AW: Just knowing that some of the things that we do every day actually does impact the patients and their families. Knowing that I was able to take away that person’s pain with the medication or make them breathe a little bit better, or whatever the case is, that little bit of care does actually matter and it goes a long way.
LF: What has been the most fulfilling part of your career as a RhPAP board member?

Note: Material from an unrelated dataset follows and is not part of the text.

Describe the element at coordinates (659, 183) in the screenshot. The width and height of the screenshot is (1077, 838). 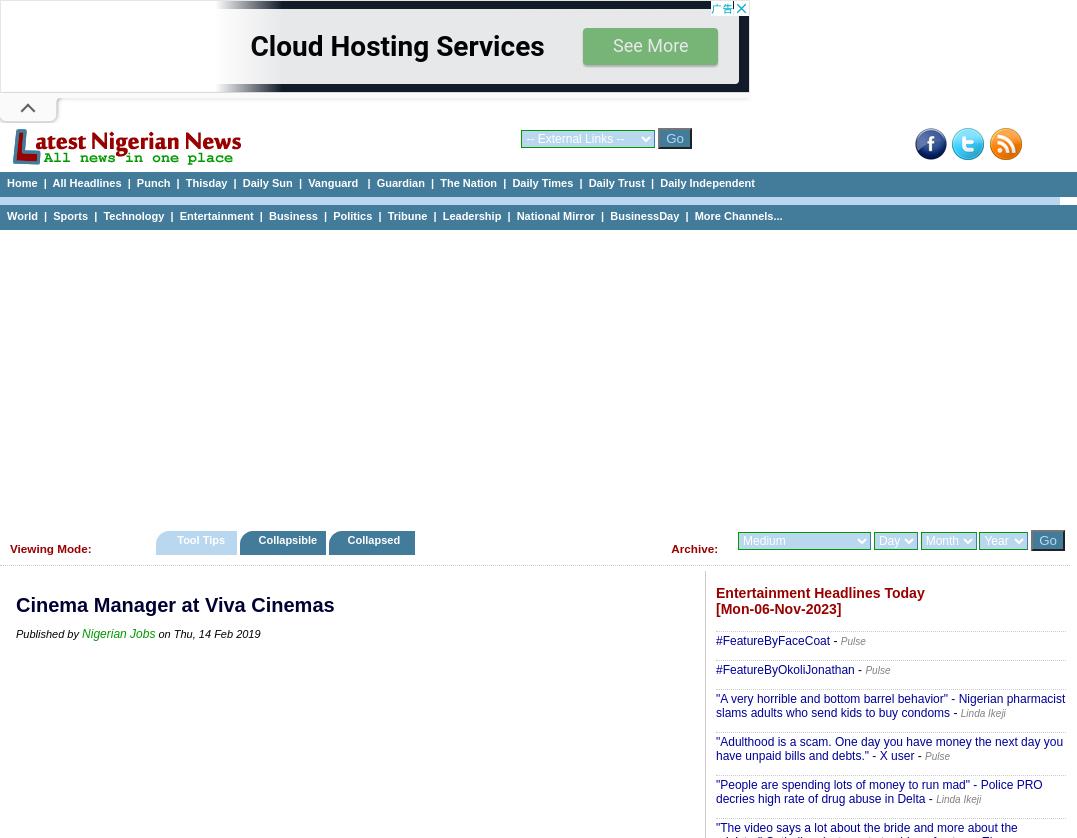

AW: That one’s a little trickier because it’s only been a year, I guess. There’s been tons of work being done, [but] the staff is doing the heavy lifting on a lot of it. As a board member, honestly, the best thing that I’ve done so far, I had the privilege to go out and present the 2022 RhPAP Rhapsody Health-care Heroes Award last summer in Fairview. That was amazing, it was so wonderful to see the community come together and they just absolutely adored the award recipient. You could tell in the room that she made a big impact in health care, she made a big impact in people’s lives. It was really neat to be part of that.
LF: Why is rural health care so important to you?
AW: Well, coming from somewhere more rural I just really understand the access to health care is so important…. You should be able to have high quality health care regardless of where you are, the weather, or whatever is happening that day. So [these roles] give me an opportunity to try and get that for people.